__Reading passage__:
────────────────────────────────────────

An indexed property, also called an indexer, is a class's property that allows you to access a member variable of a class using the features of an array. To create an indexed property, start the class like any other. In the body of the class, create a field that is an array. Here is an example:

public class Number
{
    double[] numbers = new double[5];
}

Then, in the body of the class, create a property named this with its accessor(s). The this property must be the same type as the field to which it will refer. The property must take a parameter as an array. This means that it must have square brackets. Inside the brackets, include the parameter you will use as index to access the members of the array.

Traditionally, and as we have seen so far, you usually access the members of an array using an integer-based index. Therefore, you can use an int type as the index of the array. Of course, the index's parameter must have a name, such as i. This can be done as follows:

public class Number
{
    double[] numbers = new double[5];

    public double this[int i]
    {
    }
}

Primary Characteristics of Indexed Properties

A Read-Only Indexed Property

If you want the property to be read-only, include only a get accessor. In the get accessor, you should return an element of the array field to which the property refers, using the parameter of the property. This would be done as follows:

public class Number
{
    double[] numbers = new double[5];

    public double this[int i]
    {
        get { return numbers[i]; }
    }
}

Once you have created the indexed property, the class can be used. To start, you can declare a variable of the class. To access its arrayed field, you can apply the square brackets directly to it. Here is an example:

using static System.Console;

public class Number
{
    double[] numbers;

    public double this[int i]
    {
        get { return numbers[i]; }
    }

    public Number()
    {
        numbers = new double[5];
        numbers[0] = 927.93;
        numbers[1] = 45.155;
        numbers[2] = 2.37094;
        numbers[3] = 73475.25;
        numbers[4] = 186.72;
    }
}

public class Exercise
{
    static int Main(string[] args)
    {
        var nbr = new Number();

        for (int i = 0; i < 5; i++)

────────────────────────────────────────

__Given data__:
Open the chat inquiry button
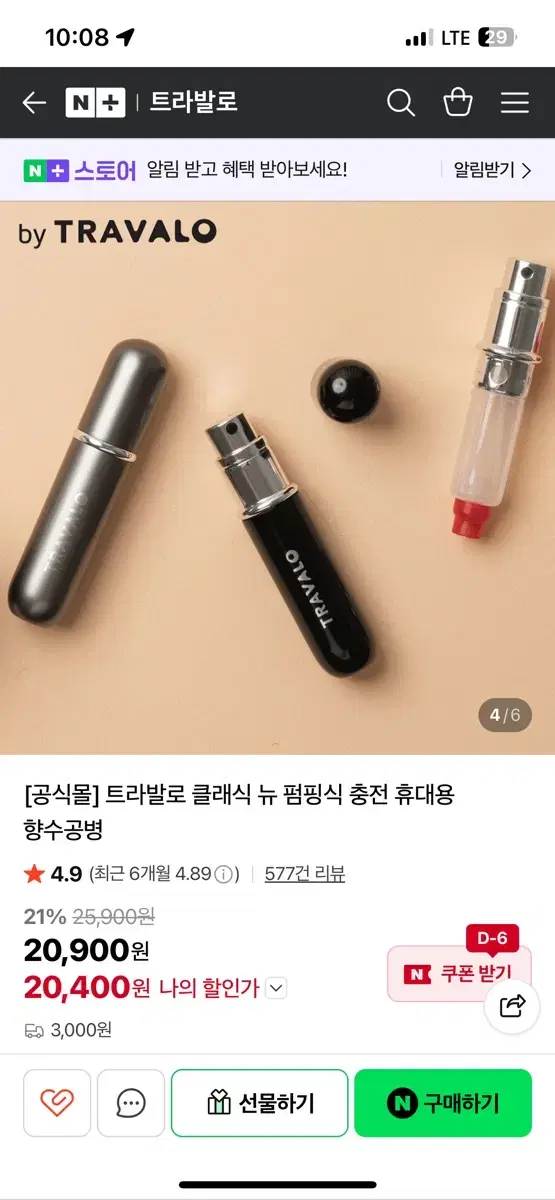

────────────────────────────────────────

__Exercise tasks__:
1. Reproduce the stretch of the indexer tutorial from "Once you have" through "public Number()", word for word.
2. According to the indexer tutorial, which accessor should a read-only indexed property include?
3. Carry on the indexer tutorial from the point where it stops.

__Answers to each task__:
1.
Once you have created the indexed property, the class can be used. To start, you can declare a variable of the class. To access its arrayed field, you can apply the square brackets directly to it. Here is an example:

using static System.Console;

public class Number
{
    double[] numbers;

    public double this[int i]
    {
        get { return numbers[i]; }
    }

    public Number()

2. Only a get accessor.

3.
            WriteLine("Number {0}: {1}", i + 1, nbr[i]);

        return 0;
    }
}

Based on this, a type of formula to create and use a basic indexed property is:

class class-name
{
    data-type[] array-name = new data-type[length];

    public data-type this[int i]
    {
        get { return array-name[i]; }
    }
}

A String-Based Indexed Property

In the above example, we created a property that produced double-precision values. When creating an indexed property, you will decide what type of value the property must produce or the type it can have. As opposed to an int or a double, you can also create a property that takes or produces a string. To do this, you can use the above class template with the desired data type, such as string. Here is an example of a string-based indexed property:

using System;

public class Philosopher
{
    string[] phil = new string[8];

    public string this[int i]
    {
        get { return phil[i]; }
    }

    public Philosopher()
    {
        phil[0] = "Aristotle";
        phil[1] = "Emmanuel Kant";
        phil[2] = "Tom Huffman";
        phil[3] = "Judith Jarvis Thompson";
        phil[4] = "Thomas Hobbes";
        phil[5] = "Cornell West";
        phil[6] = "Jane English";
        phil[7] = "James Rachels";
    }
}

public class Exercise
{
    static int Main(string[] args)
    {
        var thinker = new Philosopher();

        for (int i = 0; i < 8; i++)
            Console.WriteLine("Philosopher: {0}", thinker[i]);

        Console.WriteLine("====================================");
        return 0;
    }
}

This would produce:

Philosopher: Aristotle
Philosopher: Emmanuel Kant
Philosopher: Tom Huffman
Philosopher: Judith Jarvis Thompson
Philosopher: Thomas Hobbes
Philosopher: Cornell West
Philosopher: Jane English
Philosopher: James Rachels
====================================
Press any key to continue . . .

A Boolean Indexed Property

You can create a Boolean-based indexed property by simply making it return a bool type. Here is an example:

using System;

public class DrivingWhileIntoxicated
{
    bool[] dwi = new bool[7];

    public bool this[int i]
    {
        get { return dwi[i]; }
    }

    public DrivingWhileIntoxicated()
    {
        dwi[0] = false;
        dwi[1] = true;
        dwi[2] = true;
        dwi[3] = false;
        dwi[5] = false;
        dwi[6] = false;
    }
}

public class Exercise
{
    static int Main(string[] args)
    {
        var driving = new DrivingWhileIntoxicated();

        Console.WriteLine("Police Report");
        Console.WriteLine("-------------------------------");
        for(int i = 0; i < 7; i++)
            Console.WriteLine("Driver Was Intoxicated: {0}", driving[i]);

        Console.WriteLine("==================================");
        return 0;
    }
}

This would produce:

Police Report
-------------------------------
Driver Was Intoxicated: False
Driver Was Intoxicated: True
Driver Was Intoxicated: True
Driver Was Intoxicated: False
Driver Was Intoxicated: False
Driver Was Intoxicated: False
Driver Was Intoxicated: False
==================================
Press any key to continue . . .

A Floating-Point Number Indexed Property

We know how to create different arrays that are numeric or string based. Here is an example of a float array:

using System;

public class Exercise
{
    static int Main(string[] args)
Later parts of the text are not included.